▸ EXERCISE OBJECTIVE
Please restate each line of the material word for word and omit any pictures.

▸ SOURCE MATERIAL

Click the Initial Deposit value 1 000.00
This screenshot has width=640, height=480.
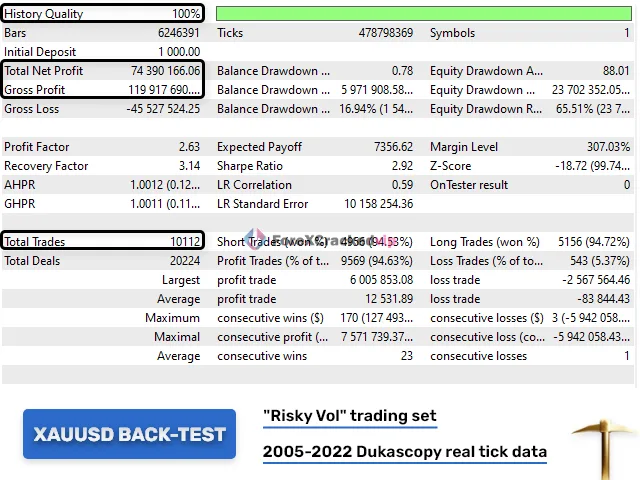click(x=172, y=52)
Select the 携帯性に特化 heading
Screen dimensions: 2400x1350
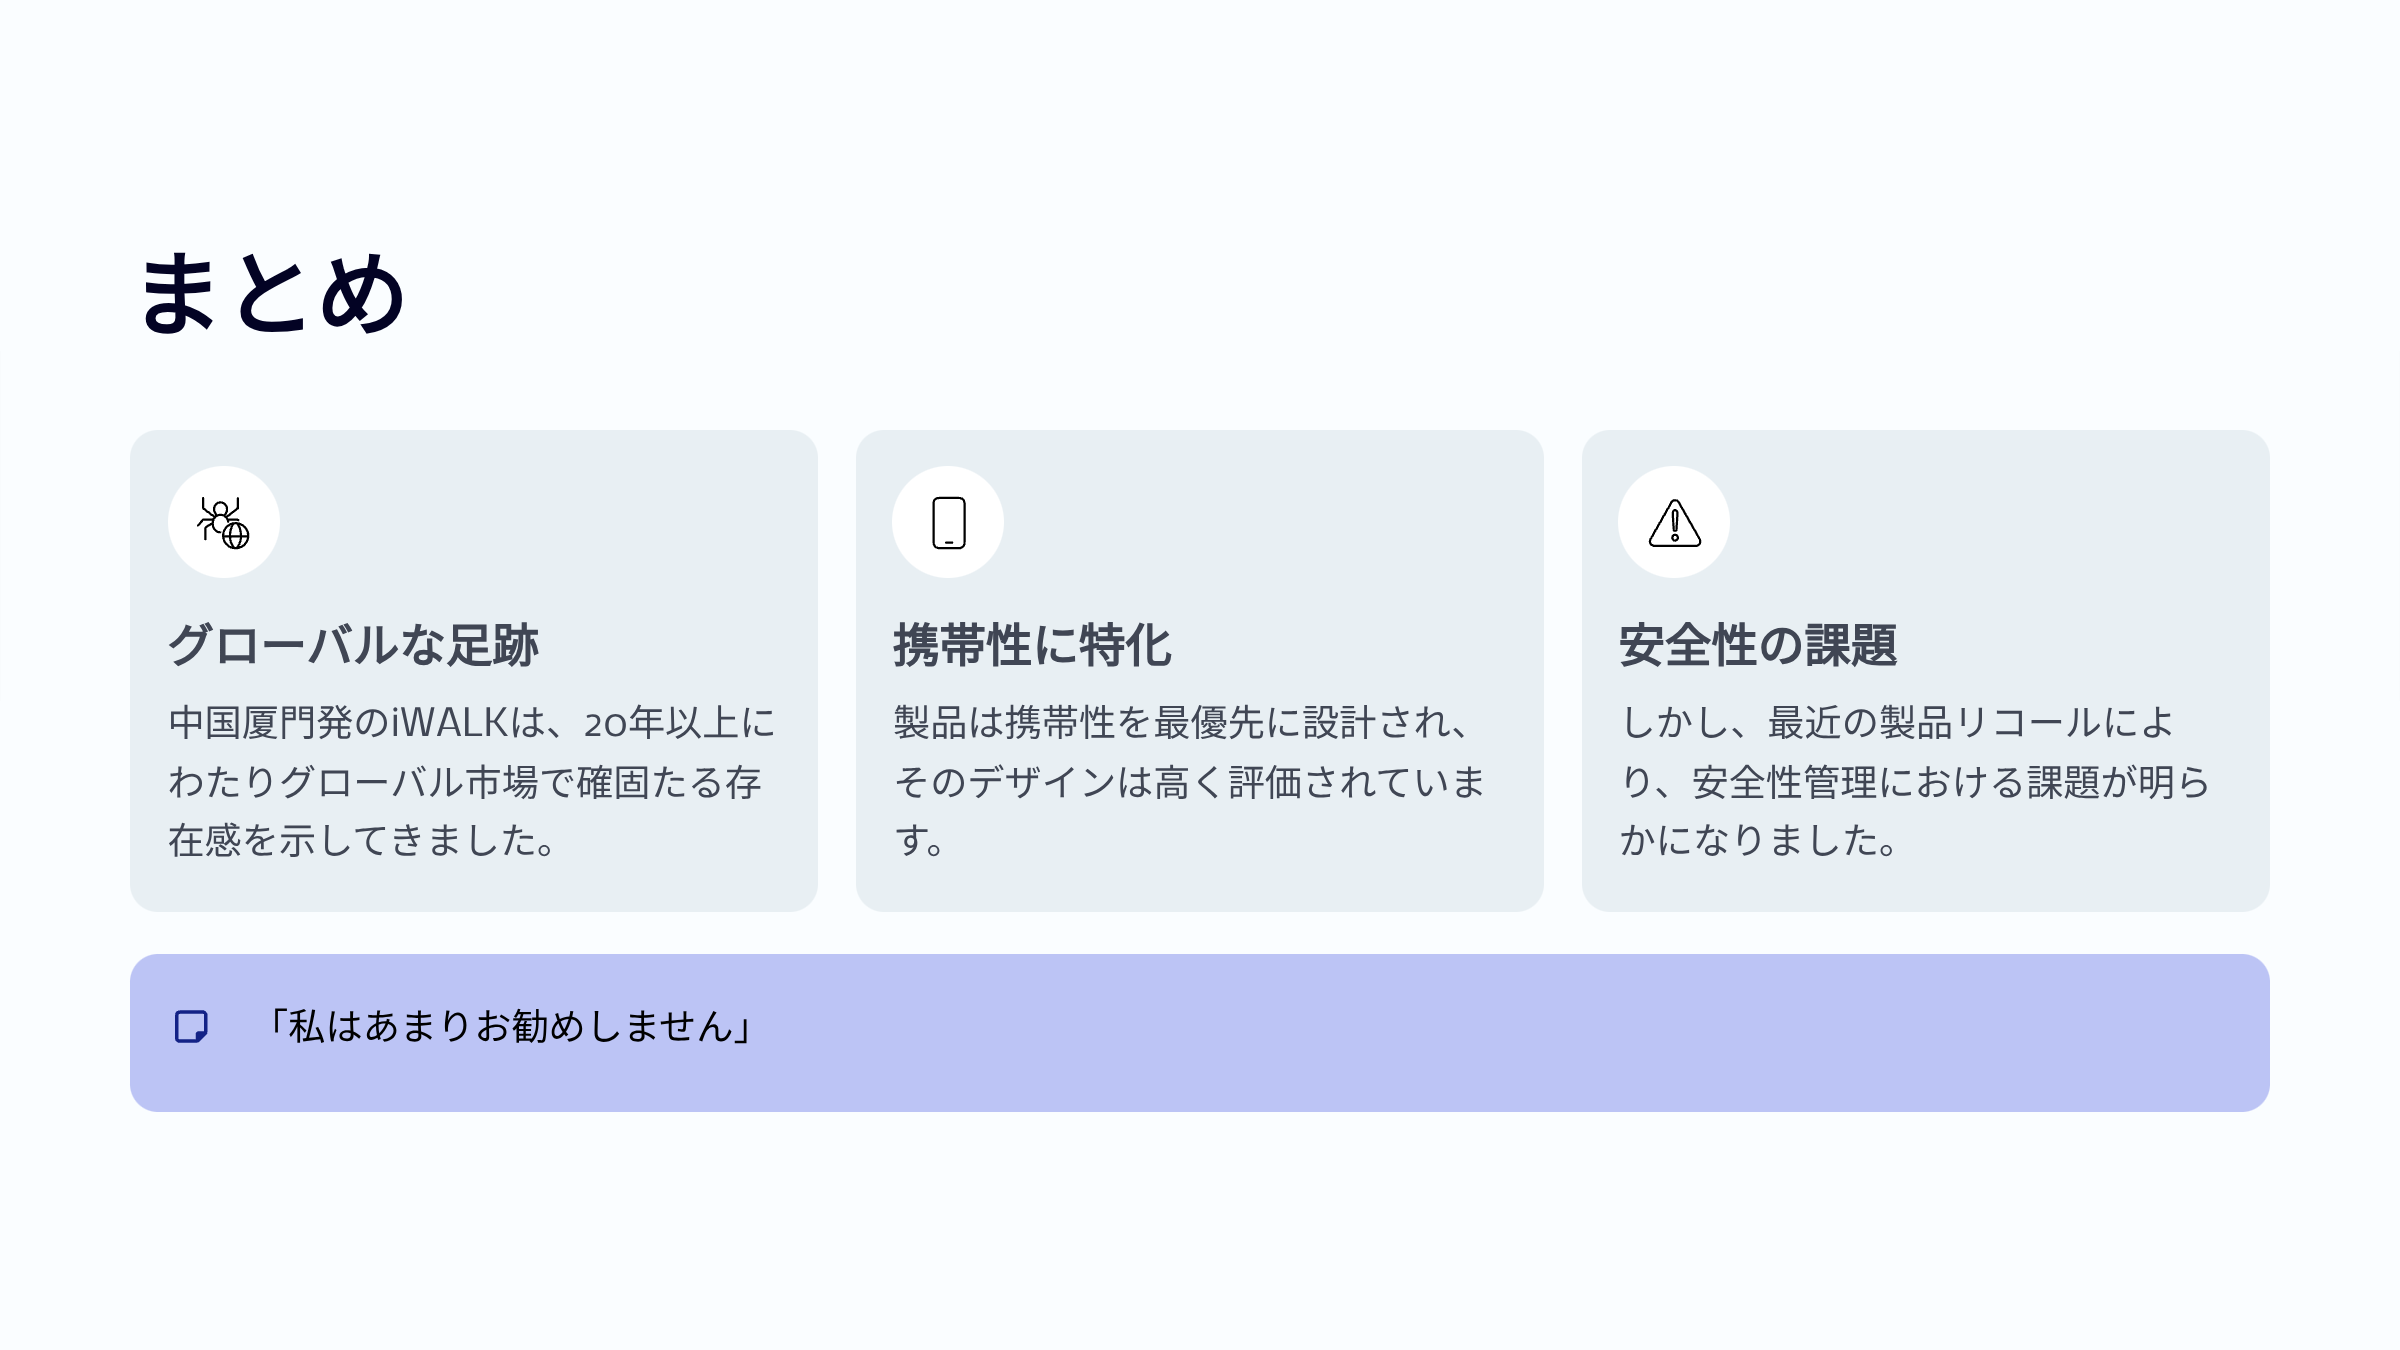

▸ OUTPUT BELOW
Click the Initial Deposit value 1 000.00
This screenshot has width=640, height=480.
click(x=172, y=52)
Select the 携帯性に特化 heading
Screen dimensions: 2400x1350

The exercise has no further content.